Nun ist der Staat ja seit den Zeiten von Privatisierung und Deregulierung eher auf dem Rückzug.
Damit verweisen Sie genau auf den springenden Punkt, der dem dynamischkonstruktiven Lauf der Neuzeit einen dramatischen Knick bescherte. Mit dem Abbau der klassischen Staatlichkeit, der übrigens schon sehr weit vor der genannten Neoliberalisierung einsetzte –, begannen die Freiheits-und Emanzipationskräfte sich zunehmend destruktiv auszuwirken. Diese Entwicklung wurde mit dem Aufkommen des Kapitalismus im 18. Jahrhundert noch einmal befeuert, da die selbstbewußten Unternehmer aus Eigeninteresse die Einmischung des Staates in ihre Geschäfte vehement ablehnten, vor allen im angelsächsischen Raum. Hier tobte sich auch der berüchtigte Manchester-Kapitalismus hemmungslos aus, mit all den bekannten negativen sozialen Folgen. Als Begleitmusik mutierte das schöpferische Individuum, das sich seit der Renaissance zu großer Blüte entfaltet hatte, im Laufe der Zeit zum flachen Massenmenschen.” (Unterstreichung hinzugefügt)
Zitat 2, S. 388 der pdf-Ausgabe:
“Sie sagten, der Staat spiele bei der produktiven Bändigung der Emanzipations-und Freiheitskräfte eine besondere Rolle. Sehen Sie nach den langen staatlichen Abbauprozessen hier überhaupt noch die Chance einer Wiederbelebung?
Wenn wir die völlig aus dem Ruder gelaufene Moderne wieder in den Griff kriegen möchten, kommen wir um eine Rekonstitution des Staates in seiner neuzeitlichklassischen Form nicht herum.
Das wird neben der Notwendigkeit einer religiösen Wiederverankerung eine der entscheidenden Aufgaben der Zukunft sein. Alle genannten Aspekte der Rekomposition beziehen sich auf ein Volk als geschichtlich gewachsene Einheit, bedürfen aber eines klar umrissenen Ordnungs- und Gestaltungsrahmens, innerhalb dessen ein Volk walten und wirken kann. Diesen Rahmen stellt der Staat zur Verfügung. Er ist gleichzeitig »Geschäftsführer« des historisch-politischen Subjekts, sichert die innere Ordnung und verteidigt die Souveränität nach außen.Diese neuzeitliche Symbiose von Staat und Volk ist das, was wir gemeinhin als Nation bezeichnen. Wenn man sich die Geschichte Europas anschaut, ist sie ein unglaubliches Erfolgskonzept und wurde erst im Zuge der Globalisierungsdoktrin mit ihrem Fetisch der Supranationalisierung zum Auslaufmodell erklärt.”(Unterstreichung hinzugefügt)

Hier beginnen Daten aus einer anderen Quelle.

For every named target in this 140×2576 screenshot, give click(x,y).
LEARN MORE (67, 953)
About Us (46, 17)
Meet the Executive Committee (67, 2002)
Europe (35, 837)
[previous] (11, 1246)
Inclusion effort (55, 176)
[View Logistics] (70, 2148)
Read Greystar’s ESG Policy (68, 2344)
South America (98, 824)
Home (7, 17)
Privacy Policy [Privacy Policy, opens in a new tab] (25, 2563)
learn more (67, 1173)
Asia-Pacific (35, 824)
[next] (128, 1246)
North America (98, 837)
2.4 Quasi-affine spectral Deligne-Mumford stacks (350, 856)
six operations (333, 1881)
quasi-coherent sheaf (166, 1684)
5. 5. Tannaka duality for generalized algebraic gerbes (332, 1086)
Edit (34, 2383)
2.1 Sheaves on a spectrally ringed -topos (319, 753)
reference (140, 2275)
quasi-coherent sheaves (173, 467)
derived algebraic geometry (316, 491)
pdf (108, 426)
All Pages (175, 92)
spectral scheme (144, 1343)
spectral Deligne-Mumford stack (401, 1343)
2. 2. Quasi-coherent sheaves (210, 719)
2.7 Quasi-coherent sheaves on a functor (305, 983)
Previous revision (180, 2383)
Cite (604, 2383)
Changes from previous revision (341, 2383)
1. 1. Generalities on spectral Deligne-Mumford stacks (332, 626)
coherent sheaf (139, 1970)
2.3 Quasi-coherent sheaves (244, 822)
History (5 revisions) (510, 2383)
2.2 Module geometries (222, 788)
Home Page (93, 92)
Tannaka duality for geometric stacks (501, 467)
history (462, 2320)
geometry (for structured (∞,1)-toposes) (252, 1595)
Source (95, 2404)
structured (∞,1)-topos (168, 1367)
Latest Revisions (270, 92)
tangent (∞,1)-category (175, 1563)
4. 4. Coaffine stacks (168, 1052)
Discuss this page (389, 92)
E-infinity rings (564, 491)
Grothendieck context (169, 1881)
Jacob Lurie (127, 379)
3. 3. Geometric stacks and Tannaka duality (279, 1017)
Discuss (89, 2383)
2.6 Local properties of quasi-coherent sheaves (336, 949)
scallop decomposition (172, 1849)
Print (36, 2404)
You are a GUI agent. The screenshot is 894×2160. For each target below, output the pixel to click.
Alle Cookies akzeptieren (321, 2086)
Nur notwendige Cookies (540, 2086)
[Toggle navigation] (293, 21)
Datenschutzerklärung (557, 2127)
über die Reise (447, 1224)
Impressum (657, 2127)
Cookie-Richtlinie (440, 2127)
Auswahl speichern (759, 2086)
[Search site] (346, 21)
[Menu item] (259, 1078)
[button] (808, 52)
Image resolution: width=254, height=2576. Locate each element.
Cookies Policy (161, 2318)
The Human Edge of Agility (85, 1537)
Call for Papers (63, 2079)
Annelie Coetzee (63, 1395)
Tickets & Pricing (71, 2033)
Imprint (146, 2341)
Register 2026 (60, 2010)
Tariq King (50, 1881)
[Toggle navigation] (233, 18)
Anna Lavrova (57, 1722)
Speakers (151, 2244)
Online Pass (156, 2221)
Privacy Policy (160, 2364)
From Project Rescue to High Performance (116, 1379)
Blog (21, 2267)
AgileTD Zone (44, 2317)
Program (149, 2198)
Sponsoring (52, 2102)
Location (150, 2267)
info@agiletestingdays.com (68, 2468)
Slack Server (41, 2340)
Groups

Genau DAS war das Wirtschaftskonzept der Nationalsozialisten, siehe hier: Reimann, “The Vampire Economy. Doing business under Fascism”
Wer diesen Mann wählt, der weiß was kommt: der Staat als “Geschäftsführer” der Bevölkerung.
Zitat 3, S. 382 der pdf-Ausgabe:
Ein funktionierendes Gemeinwesen bedarf auch einer produktiven Wirtschaftsordnung, die ein ausgewogenes soziales Gefüge generiert und nicht die Kluft zwischen Reich und Arm vergrößert – sie wird also post-kapitalistisch sein, ohne in einen lähmenden Sozialismus alter Machart zu verfallen.
Höcke ist anti-kapitalistisch und will eine neue Art von Sozialismus. Er beruft sich dabei – genau wie Marx – auf Hegel.
Das Problem ist nur, daß derzeit fast alle so einen Staat wollen. Nur halt nicht so volksbetont wie der Herr Höcke.